▸ Consigna:
Retome el texto sobre el consumo de ansiolíticos durante el confinamiento y continúelo a partir de su última oración.

▸ Texto extraído:
>>>>
Tomar estas medidas no está exento de riesgos. Si bien los ansiolíticos funcionan como medicamentos secundarios para atacar los síntomas, pero no la causa, no tomarlos o disminuir la dosis indicada no es buena idea. “Hay mucho riesgo, desde síndromes de abstinencia hasta convulsiones al modo de la epilepsia”, explica el doctor Emilio Muñoz.

Distinto es el caso de Paula (25), estudiante de Administración Gastronómica. Con el encierro en un departamento de 85 metros cuadrados que comparte con cuatro personas, los cuadros angustiosos sí han aumentado. Con antidepresivos y una terapia de seis años que tuvo que cortar recientemente por problemas económicos, no ha podido acceder a recetas de ansiolíticos durante esta crisis. Entonces optó por automedicarse. No sólo ella misma, sino también su papá, a quien la situación laboral tiene angustiado: es corredor independiente de propiedades y el virus tiene al rubro parado. El Ravotril, que ahora toma todas las noches y a veces durante el día, se lo consigue por medio de una amiga doctora que la ayuda con las recetas. Cuando las toma, cuenta, siente que logra respirar largo, pausado. Cuando no, viene lo peor. Ahí, dice Paula, siente que se ahoga.

Enemigo apocalíptico

Claudio Martínez, psiquiatra y psicoanalista de la Universidad de Chile, dice que “es un dato empírico que hay medicamentos que ya se han agotado o de los que hay falta de disponibilidad”. Héctor Rojas, presidente de la Asociación de Farmacias Independientes de Chile, reconoce que “ha aumentado (la venta) de los tranquilizantes, porque la gente los conoce más. Los ansiolíticos son más específicos y los recetan los médicos”. El fenómeno, entonces, causa consenso. Pero qué podría explicarlo. Leonor Villacura, psicóloga clínica y directora de la Unidad de Psicología-Daec de la Facultad de Medicina de la Universidad de Chile, ofrece su mirada: “El ser humano es esencialmente social y requiere la comunicación, por sobre todo, presencial. El confinamiento y cuarentena por sobre 10 días, según los últimos análisis, muestran consecuencias en la salud mental y calidad de vida, inclusive, después de tres años”.
<<<<
▸ Información proporcionada:
>>>>
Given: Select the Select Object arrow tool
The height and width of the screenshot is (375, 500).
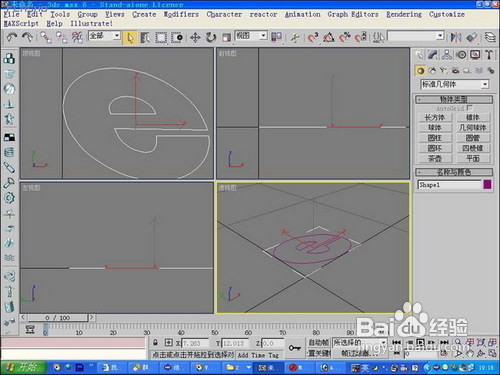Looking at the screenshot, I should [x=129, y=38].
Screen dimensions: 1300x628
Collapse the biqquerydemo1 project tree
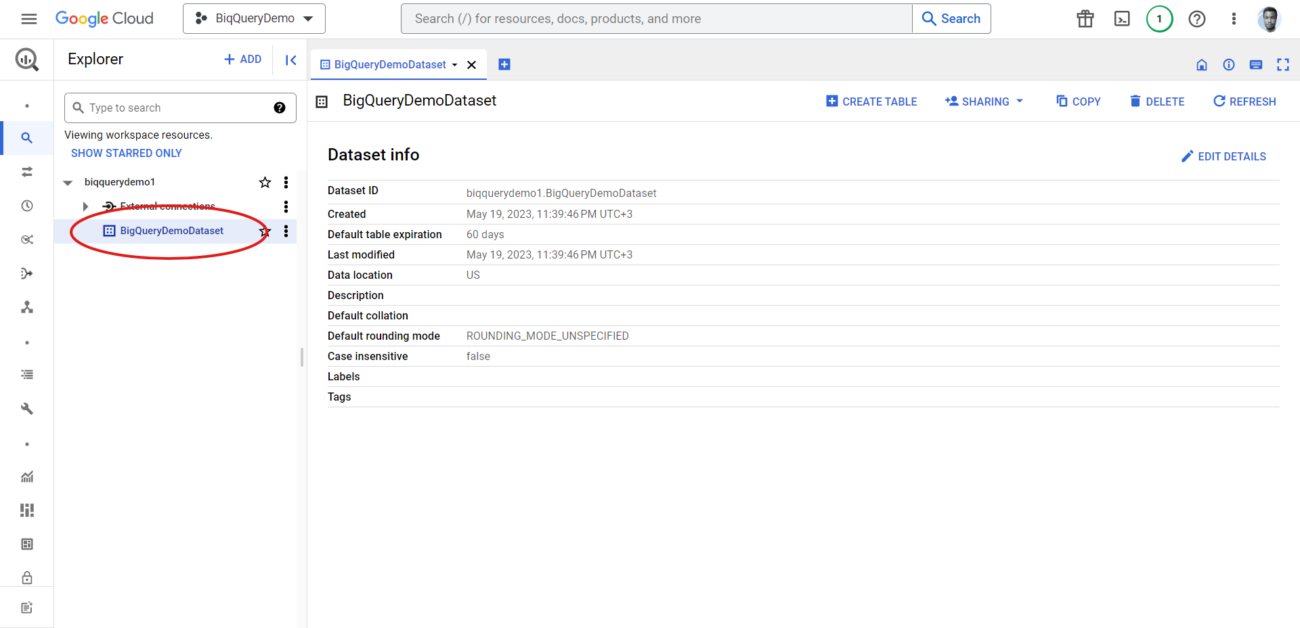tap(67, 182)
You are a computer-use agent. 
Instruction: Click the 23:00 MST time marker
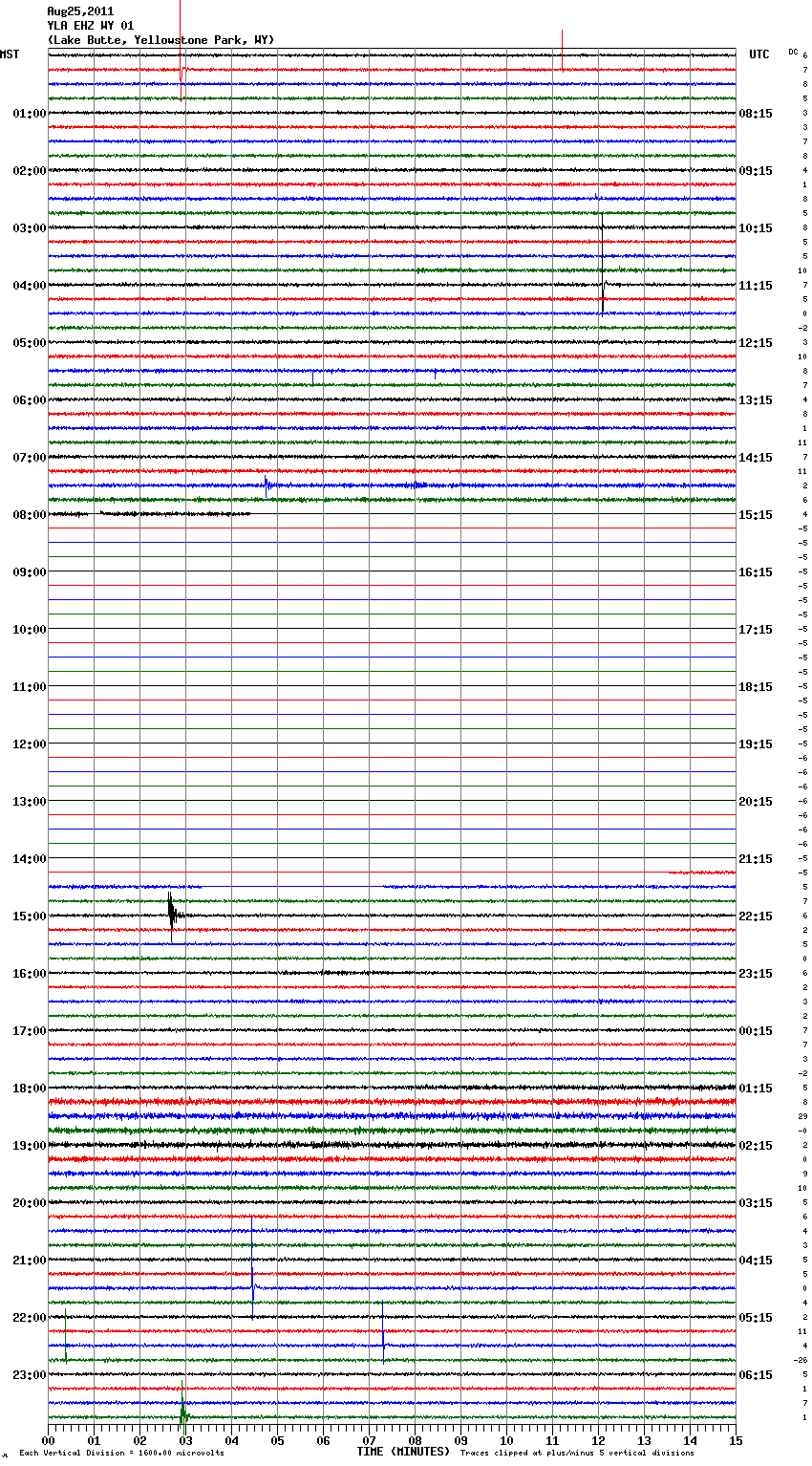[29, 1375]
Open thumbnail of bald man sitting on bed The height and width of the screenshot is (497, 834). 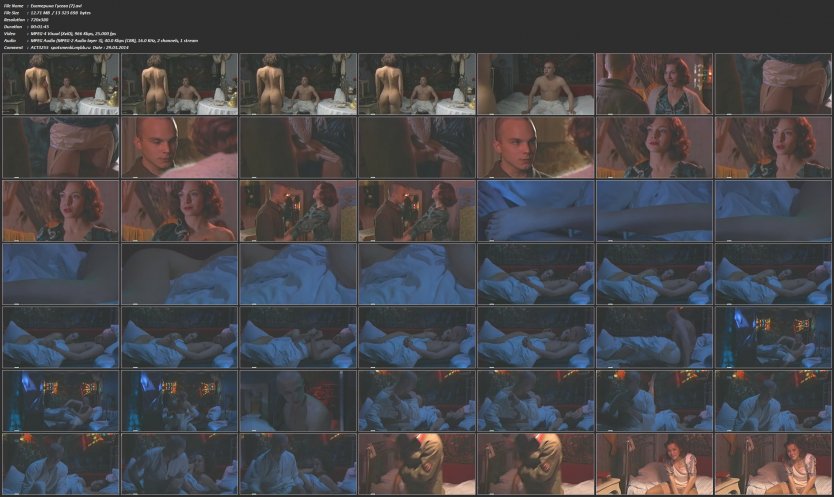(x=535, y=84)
<<<<
>>>>
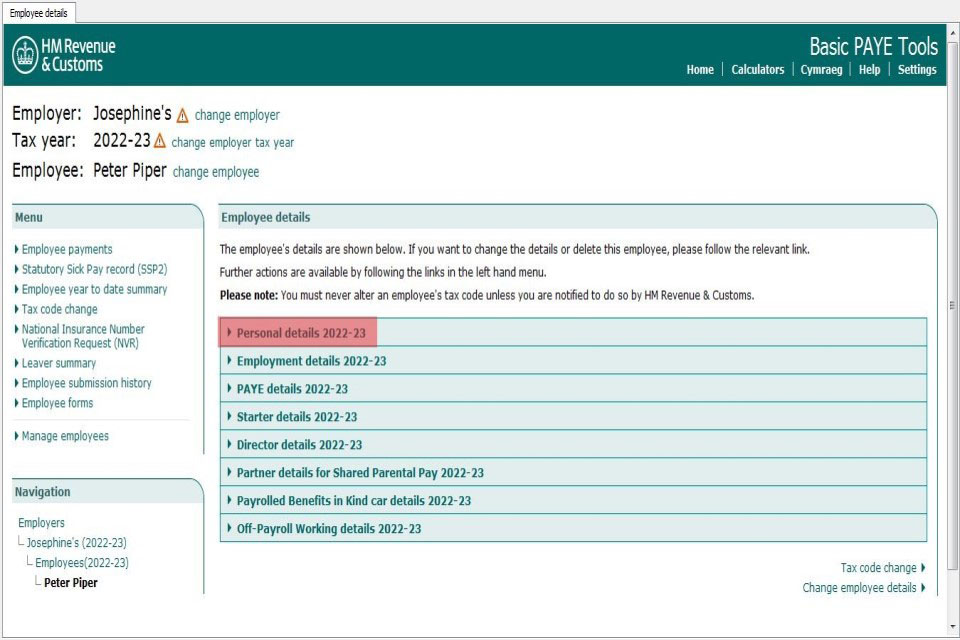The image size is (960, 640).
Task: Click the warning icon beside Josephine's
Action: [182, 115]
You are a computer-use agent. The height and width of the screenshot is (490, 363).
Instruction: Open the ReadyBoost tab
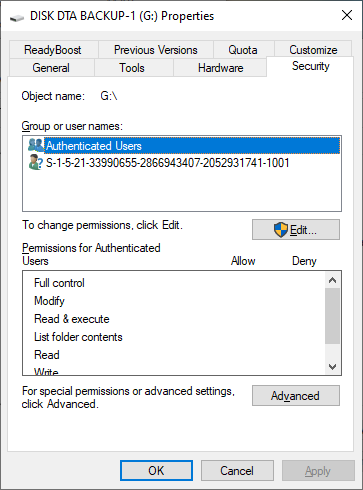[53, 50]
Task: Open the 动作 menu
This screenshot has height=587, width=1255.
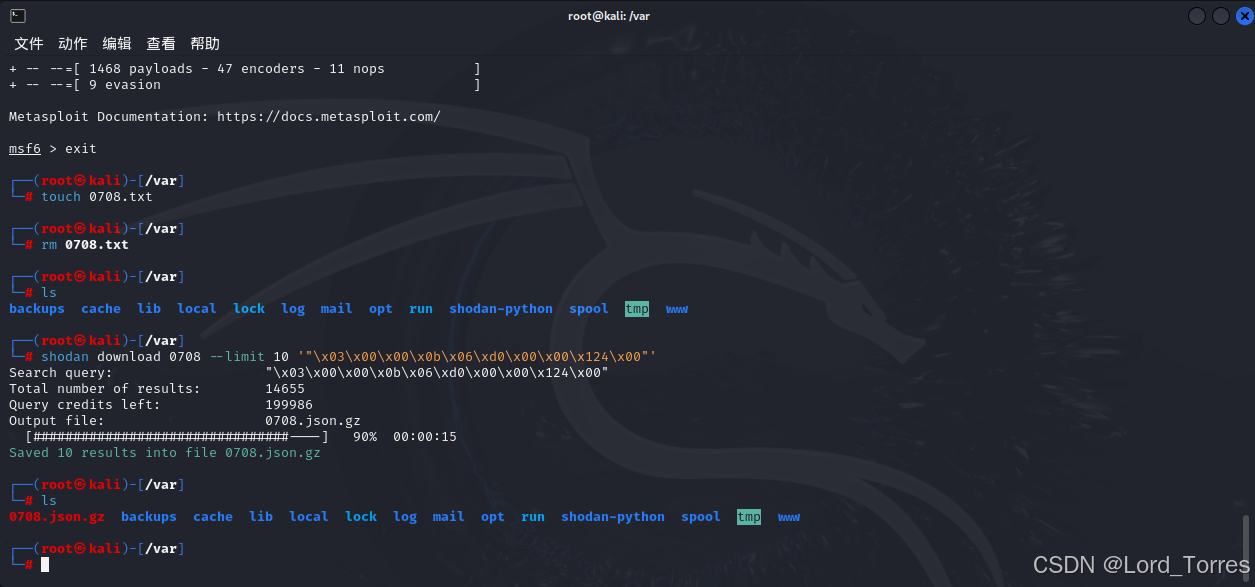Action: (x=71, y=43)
<<<<
>>>>
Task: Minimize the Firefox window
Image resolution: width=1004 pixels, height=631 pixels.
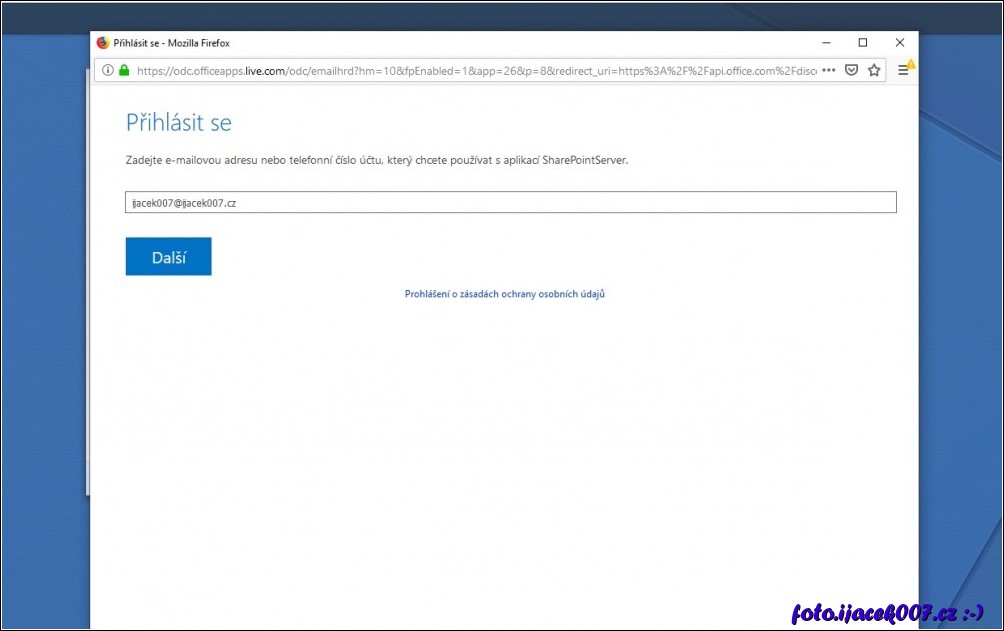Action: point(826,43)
<<<<
▸ Respuesta al ejercicio:
La noción de que el encierro puede revivir conductas dañinas que pensábamos haber superado fue una que sintió Francisca, profesora de inglés. Con la cuarentena y a sus 43 años, reaparecieron los trastornos alimenticios que había padecido durante la adolescencia. Pero, dice ella, no fue solo el aislamiento. También afectó que, estando divorciada, tuviera que hacerse cargo de sus hijos de 19 y seis años y que, además, la suspensión de clases la obligara a teletrabajar. Y eso la aterra.

Un día que le bajó la ansiedad, para calmarla cocinó un queque que no alcanzó a estar listo antes de que se lo empezara a comer. “No he vomitado por los niños. Si fuera por mí, lo haría, pero no puedo. No puedo volver ahí, porque sería retroceder a quien era a los 18 años”, confiesa.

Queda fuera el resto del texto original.